Work item —
Copy everything from the line containing "You are a GUI" down to the line containing "pyautogui.click(x=302, y=530)", both of those lines included, reproducing each one unchanged.

Listed records —
▬▬▬▬▬▬

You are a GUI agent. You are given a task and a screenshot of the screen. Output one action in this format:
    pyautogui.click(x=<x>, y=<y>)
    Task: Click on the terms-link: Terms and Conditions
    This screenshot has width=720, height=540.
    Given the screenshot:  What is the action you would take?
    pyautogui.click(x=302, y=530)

▬▬▬▬▬▬

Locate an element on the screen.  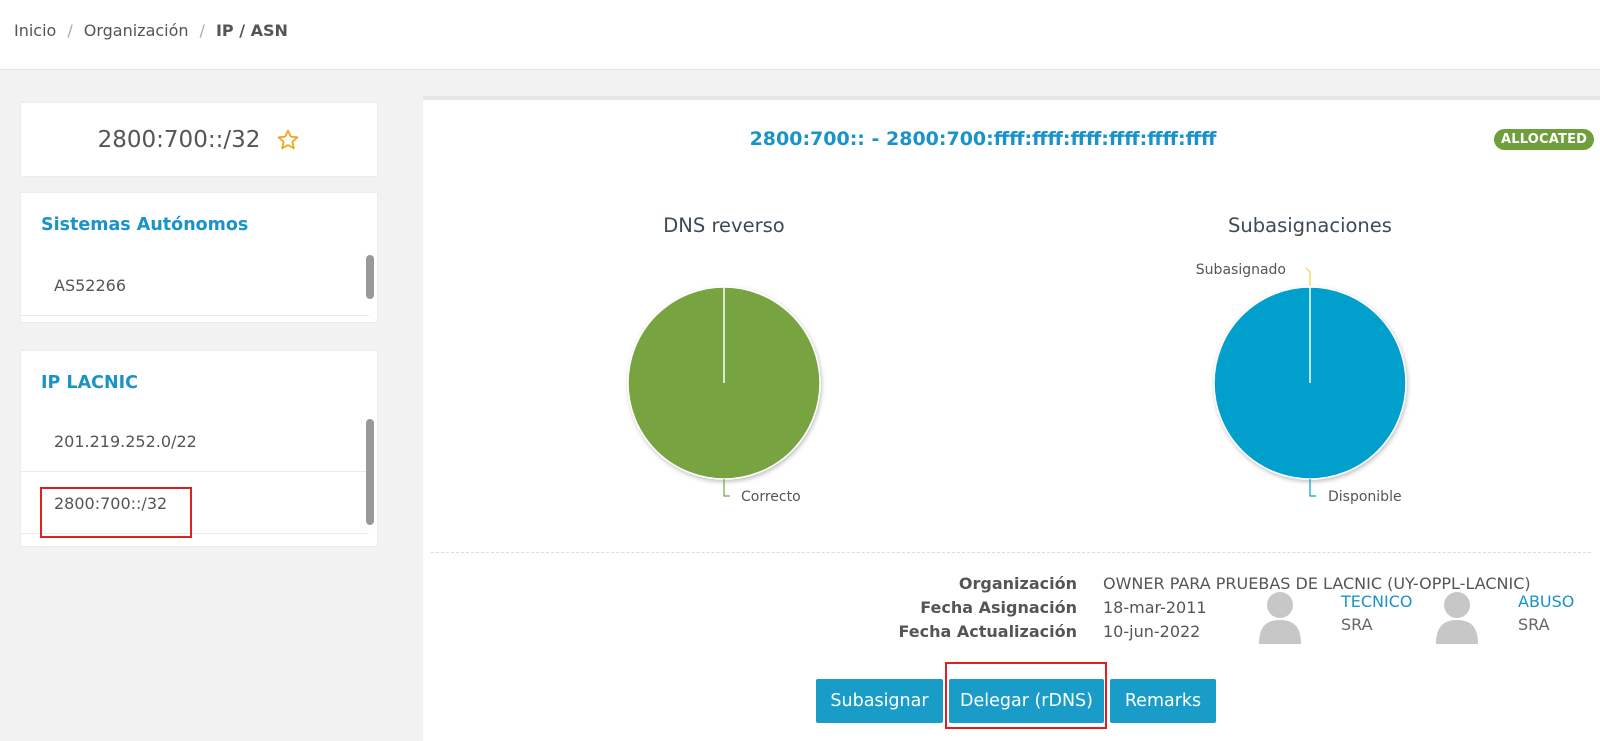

▬▬▬▬▬▬

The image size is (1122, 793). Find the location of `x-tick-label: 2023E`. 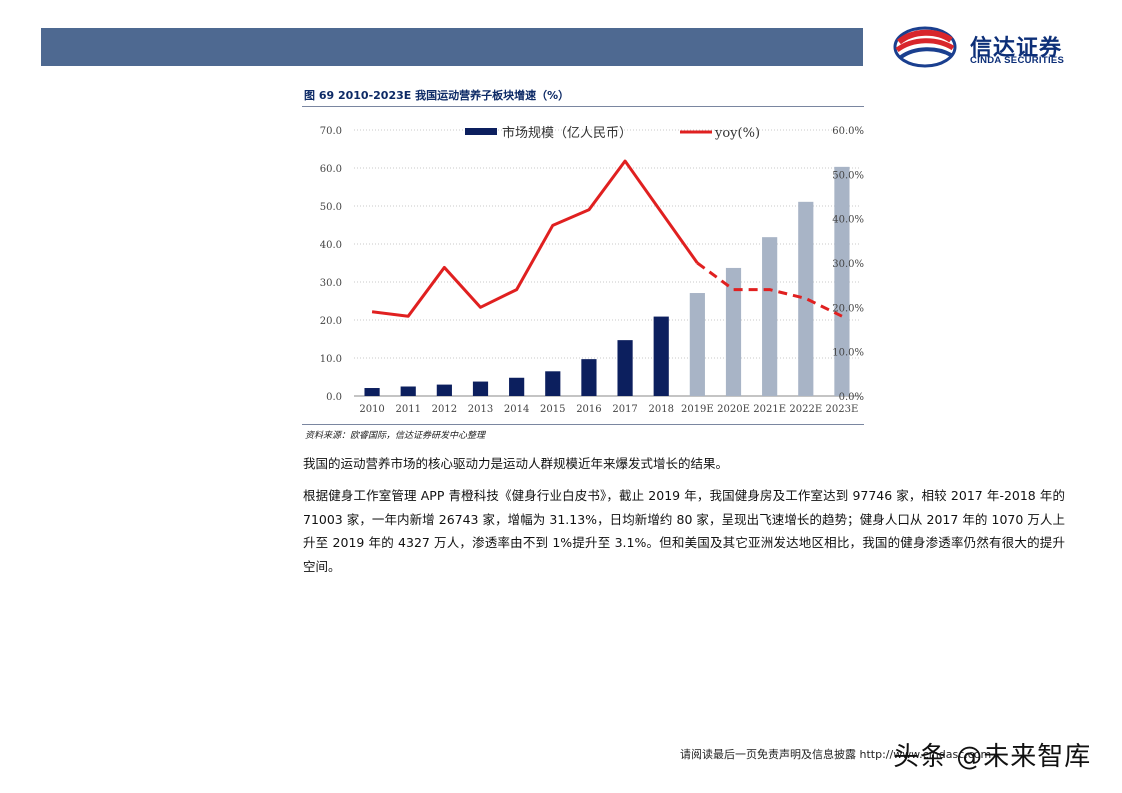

▬▬▬▬▬▬

Written response —
You are a GUI agent. You are given a task and a screenshot of the screen. Output one action in this format:
    pyautogui.click(x=<x>, y=<y>)
    Task: Click on the terms-link: Terms and Conditions
    This screenshot has width=720, height=540.
    Given the screenshot:  What is the action you would take?
    pyautogui.click(x=302, y=530)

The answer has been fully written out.